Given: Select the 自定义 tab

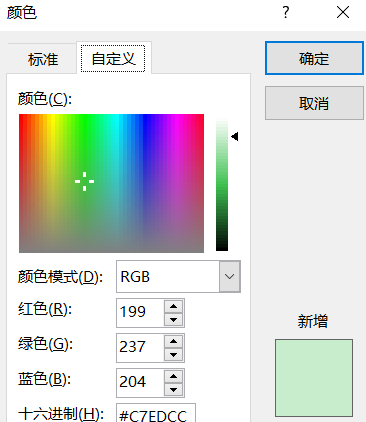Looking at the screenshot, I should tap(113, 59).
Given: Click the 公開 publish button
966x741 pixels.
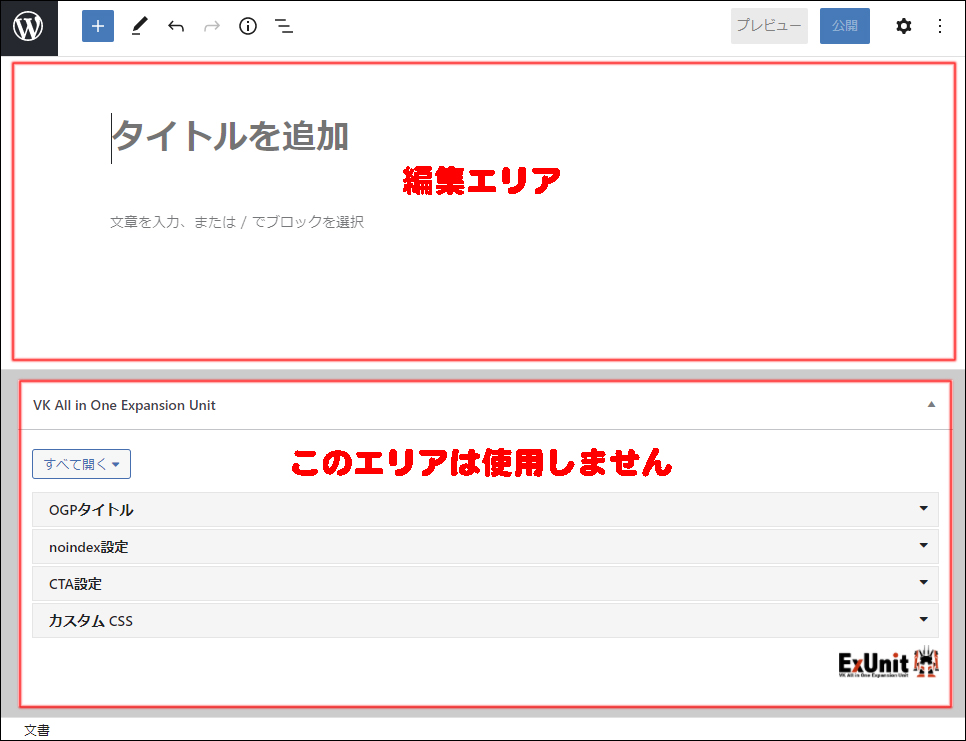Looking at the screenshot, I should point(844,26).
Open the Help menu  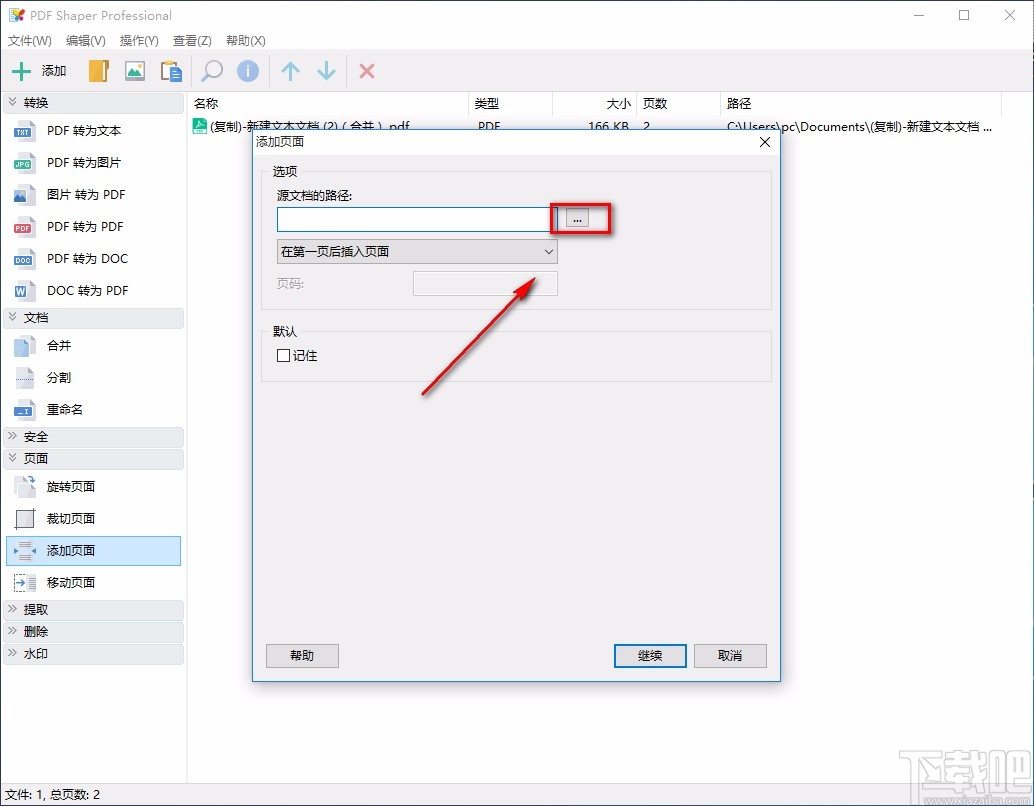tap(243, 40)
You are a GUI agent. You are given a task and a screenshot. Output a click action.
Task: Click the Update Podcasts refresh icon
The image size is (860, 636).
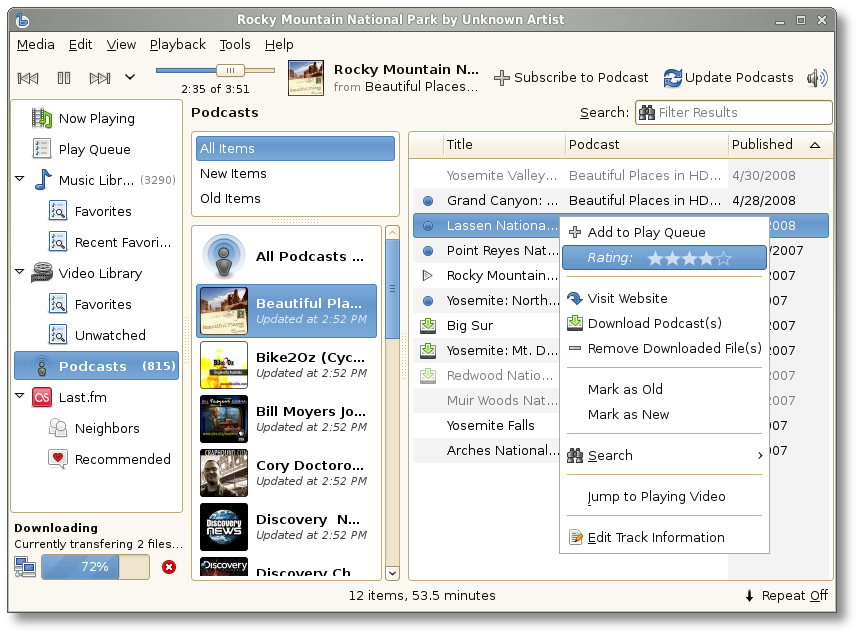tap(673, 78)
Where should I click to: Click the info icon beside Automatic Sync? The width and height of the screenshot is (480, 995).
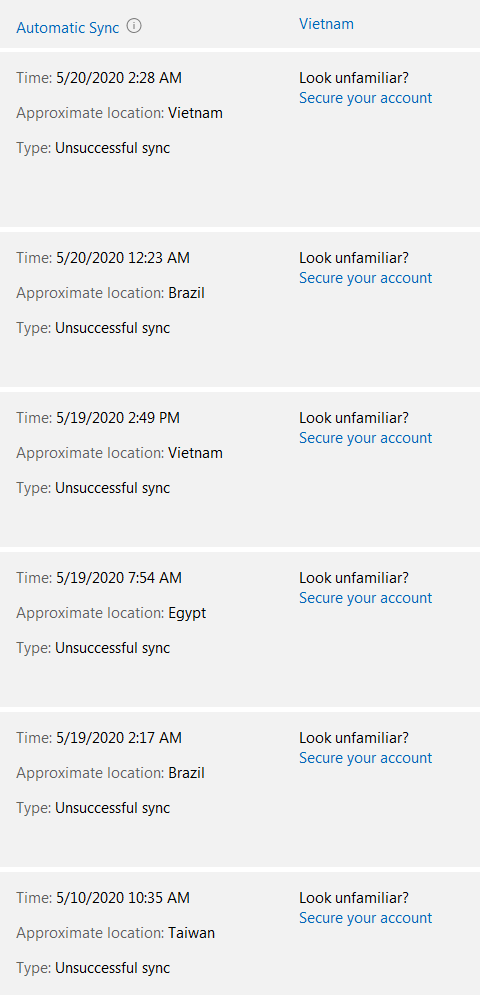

● **Aim of the task**:
Retype every line from the one containing "You are a GUI" through the last line above, both inclusive, without the pictures.

● **Solution to the problem**:
You are a GUI agent. You are given a task and a screenshot. Output a click action.
Task: Click the Update Podcasts refresh icon
The image size is (860, 636).
tap(673, 78)
Where should I click to: Click the info icon beside Automatic Sync? The width and height of the screenshot is (480, 995).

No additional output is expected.